# Cleaning Plywood tank?



## jkop (Jul 29, 2007)

How do you scrub the algea off from a playwood tank sides/rear? i.e without breaking the sealant?


----------



## Mcdaphnia (Dec 16, 2003)

If the tank is empty, wipe it down with a paste of half iodized table salt and half 3% hydrogen peroxide solution and then scrub it off with a cloth or folded paper towel.

If it is full and you have fish adaptable to it, lower the pH, soften the water, and darken it by adding black water extract or several pieces of driftwood that are still releasing tannins. Regularly dosing the tank with hydrogen peroxide will speed up the demise of the algae.

Another, riskier, way to remove the algae in a set up plywood aquarium is to add a large plecostomus. As soon as it has cleared the algae, move it back to a glass aquarium or on to the next plywood one. If you wait too long, the pleco's poop will change color to match the color of the inside plywood walls of the tank. Get it out even if it has missed a few algae spots!


----------



## jkop (Jul 29, 2007)

_Direction 1_
In the plywood tank thread, what paste does the reply suggest for wiping down an empty tank?
_Direction 2_
Translate this sentence from the plywood tank thread into Spanish: "Regularly dosing the tank with hydrogen peroxide will speed up the demise of the algae."
_Direction 3_
According to the plywood tank thread, what changes should be made to the water in a full tank with adaptable fish? List all of them.

_Material provided_

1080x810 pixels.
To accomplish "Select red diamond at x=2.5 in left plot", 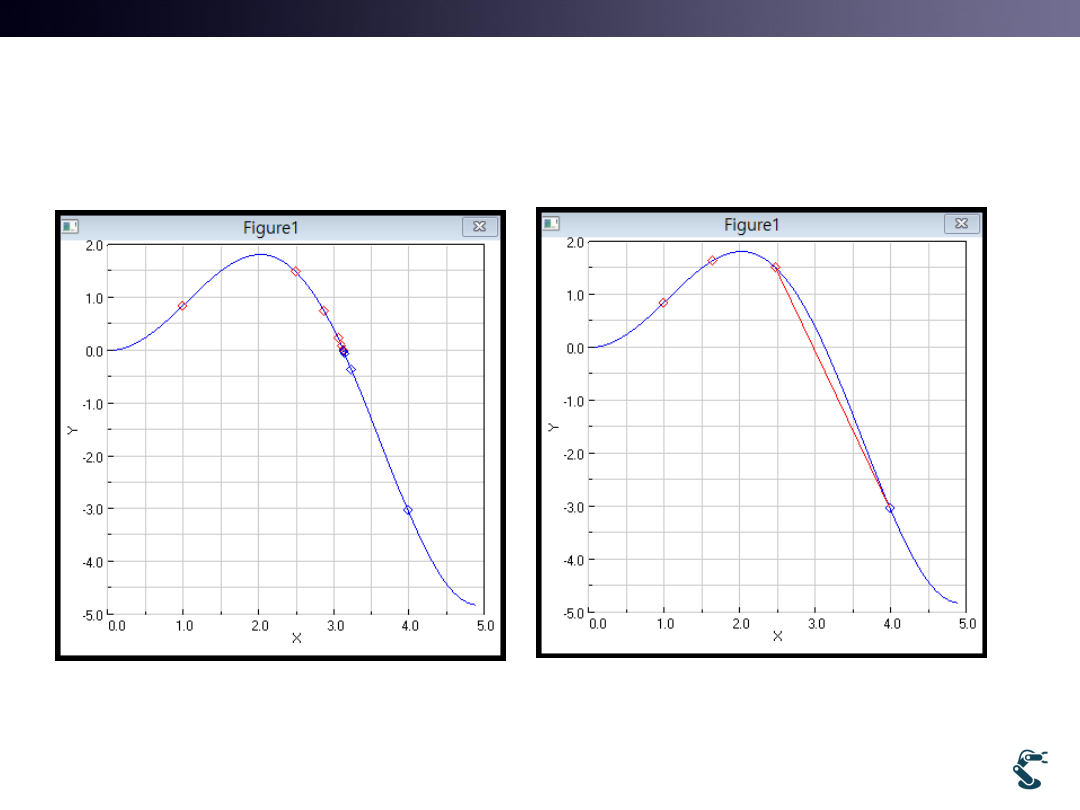I will pos(295,271).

_Final result 1_
A paste of half iodized table salt and half 3% hydrogen peroxide solution.

_Final result 2_
Dosificar regularmente el tanque con peróxido de hidrógeno acelerará la desaparición de las algas.

_Final result 3_
Lower the pH, soften the water, and darken it.